= Chama Cha Mariamu Mtakatifu =

The Chama cha Mariamu Mtakatifu (Community of St. Mary of Nazareth and Calvary), (CMM) is a large Anglican religious order operating within the Anglican Church of Tanzania, and with its headquarters at Masasi, Tanzania.

==History==
Women religious were first introduced to Tanzania by clergy missionaries of the Universities' Mission to Central Africa, working in conjunction with the sisters of the Community of the Sacred Passion (CSP). The Order was formally recognised in 1946, and then in 1968 gained independence from CSP, and became the autonomous CMM. Today the sisters focus their work on caring for parish churches, administering and teaching in primary schools, and outreach to hospitals, prisons, and the disadvantaged. They engage in agriculture, and also produce community wares for sale, including vestments, altar breads, and candles.

==Structure==
The Order reported around 120 sisters in membership at the start of 2012. There is a Sister Superior for each convent, or regional group of nearby convents. At the head of the Order is an elected Reverend Mother Superior - currently Reverend Mother Gloria Prisca CMM (elected 2004). There is a Bishop Visitor, who is one of the diocesan bishops of the Anglican Church of Tanzania.

==Convents==
The mother house is The Convent, Kilimani, in Masasi, Tanzania. In 2024 there are twelve convents in total, eleven in Tanzania, and one in Zambia, where the Order is seeking to expand. Mass is offered daily, and the sisters (at all convents) recite a four-fold daily office of Morning Prayer, Midday Prayer, Evening Prayer, and Night Prayer (Compline).

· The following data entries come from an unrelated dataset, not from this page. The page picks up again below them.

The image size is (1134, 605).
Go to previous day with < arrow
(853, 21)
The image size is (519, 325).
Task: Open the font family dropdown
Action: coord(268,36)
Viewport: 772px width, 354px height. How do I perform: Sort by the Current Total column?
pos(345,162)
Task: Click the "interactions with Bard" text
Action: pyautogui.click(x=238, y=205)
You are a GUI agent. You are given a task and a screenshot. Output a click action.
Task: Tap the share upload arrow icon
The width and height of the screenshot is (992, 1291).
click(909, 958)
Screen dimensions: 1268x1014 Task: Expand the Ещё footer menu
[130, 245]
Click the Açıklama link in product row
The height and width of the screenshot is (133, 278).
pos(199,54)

The current convents are located at (or near to) the following locations, which are all in Tanzania unless stated otherwise:

- Dar es Salaam
- Kilimani (mother house)
- Korogwe
- Kwa Mkono Handeni
- Liuli
- Mkushi (Zambia)
- Mtandi
- Mtwara
- Newala
- Njombe
- Sayuni Msima
- Tanga

== Works ==
The Order undertakes a number of projects including several kindergartens, a health centre, a hostel for teenagers and a model farm.